The aim of the eeef set up by the European Commission in cooperation with the European Investment Bank is to support the European Union’s climate change objectives: to promote a sustainable energy market and contribute to climate change mitigation by combining private and public capital for climate-related investment
According to L. Strelnikova, the cooperation with VIPA is an excellent example of a public-private partnership: the Fund contributes its experience in financing energy efficiency and renewable energy projects, while VIPA shares its knowledge of the local market. “Together, we aim to create a sustainable investment portfolio in Lithuania,” says the representative of the eeef.
The platform is open for applications
The TIPS loan portfolio of EUR 25 million is open to public and private sector companies that plan to implement energy efficiency and renewable energy projects. Funding will be provided in three directions: for the modernization of public buildings and street lighting networks, for solutions that increase energy efficiency, and for the development of solar energy.
The first direction – public building and lighting network projects – requires significant investment, which is not easy to obtain. Borrowing opportunities for municipalities are limited, while banks do not always lend willingly to private entities implementing such projects or do that on less favourable terms.
“The TIPS platform may offer funding for projects that are unlikely to receive funding due to excessive risk or unacceptable funding conditions in the banking sector. We work with each customer personally, put together a funding structure acceptable to both parties and offer the project promoter an attractive solution,” says Justinas Bučys, Business Development Officer at VIPA.
Municipalities or legal entities that have won public tenders announced by municipalities for the implementation of projects of modernization of street lighting or renovation of public buildings through a public-private partnership may apply for funding under this direction.

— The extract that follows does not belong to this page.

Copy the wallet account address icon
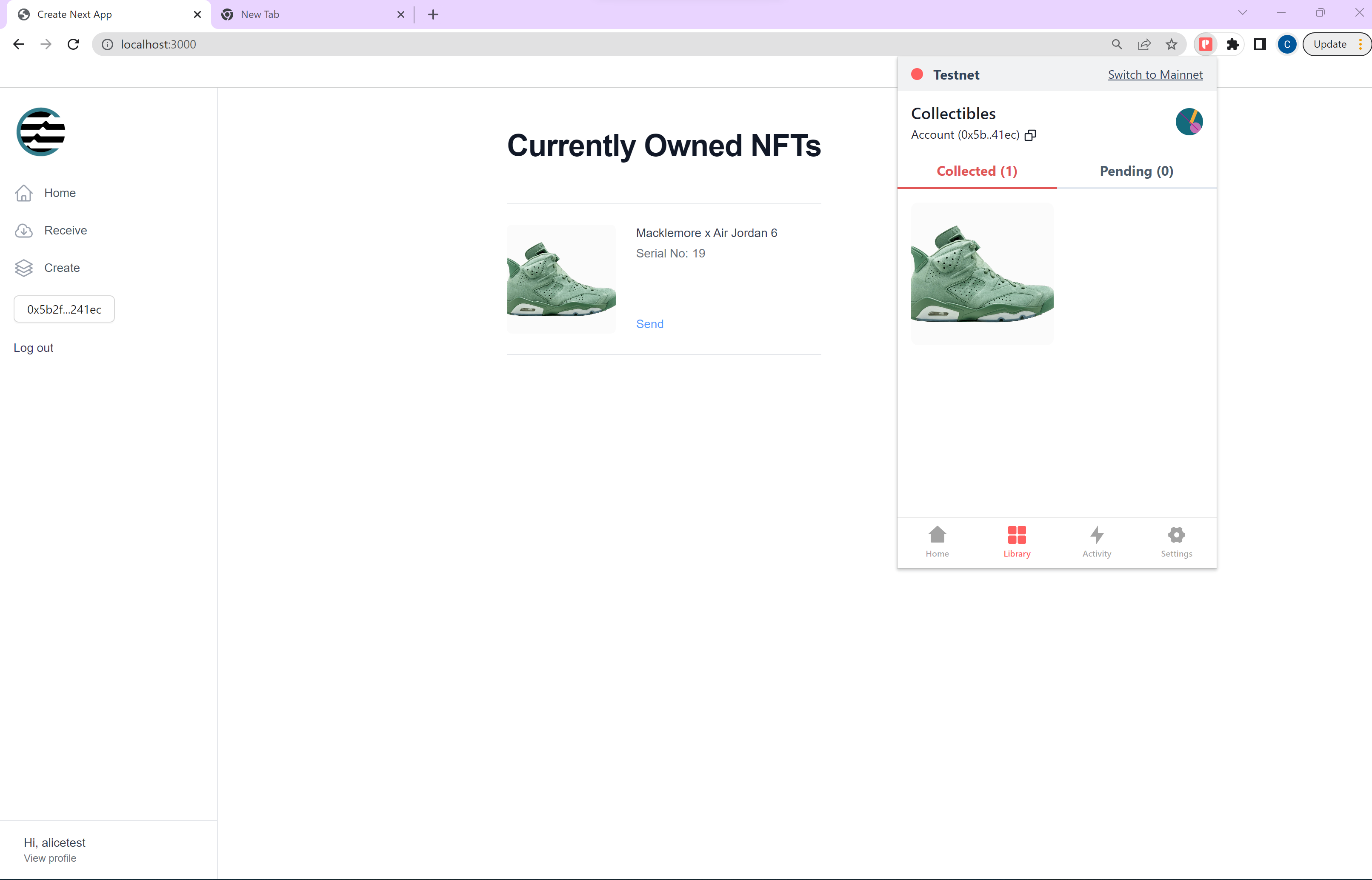The width and height of the screenshot is (1372, 880). tap(1030, 135)
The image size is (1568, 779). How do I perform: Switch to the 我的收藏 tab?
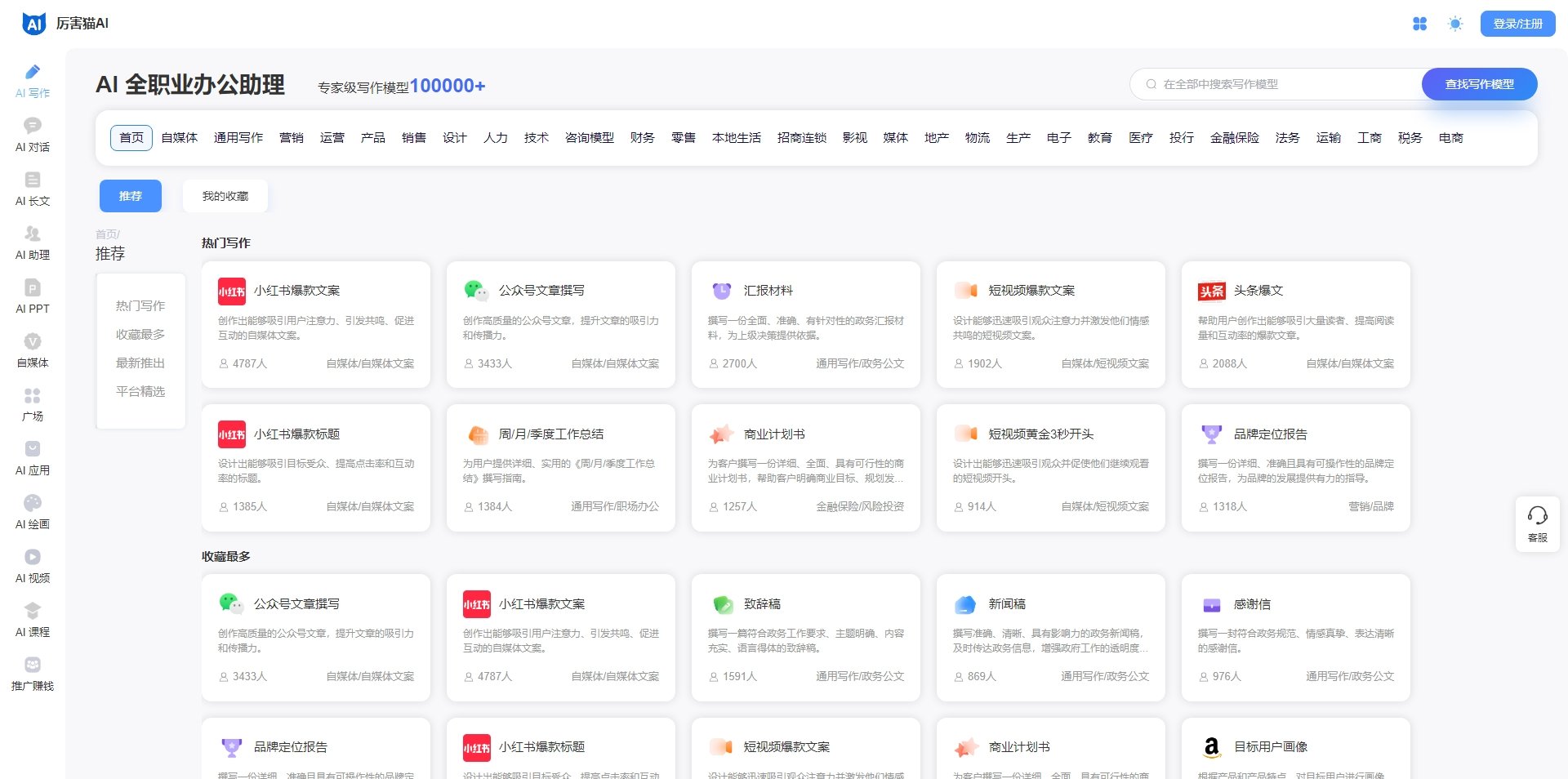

The essence of this model is the borrowing of the funds by private companies that have won municipal public procurement, which not only provide modernization services of buildings or street lighting, but also maintain renovated facilities for an agreed period of time and provide their management services, which are paid for by municipalities.
Private and public legal entities can also apply for funding to implement various energy-saving solutions. “This can be the renovation of technological processes and equipment, as well as investments in the modernization of buildings, renovation of lighting, advanced heating, cooling, ventilation systems and the like,” says Asta Gladkauskienė, Head of Private Customer Department of VIPA.
She notes that projects for the renovation of public buildings and lighting networks, and for increasing energy efficiency must provide for a reduction in energy consumption and greenhouse gas emissions of 30% at the least, both in terms of energy savings and reduced CO2 emissions, calculating from initial consumption.
The third direction of TIPS funding is support for the development of solar energy. “Both public and private legal entities can apply for it, regardless of whether they are installing solar power plants for their own needs or developing solar parks for sale to consumers producing electricity,” says Asta Gladkauskienė.
All three instruments are typically used to fund up to 80% of the value of the project investment for a period of up to 10 years, while the borrower’s contribution should be about 20%. Applications for TIPS funding can already be submitted now.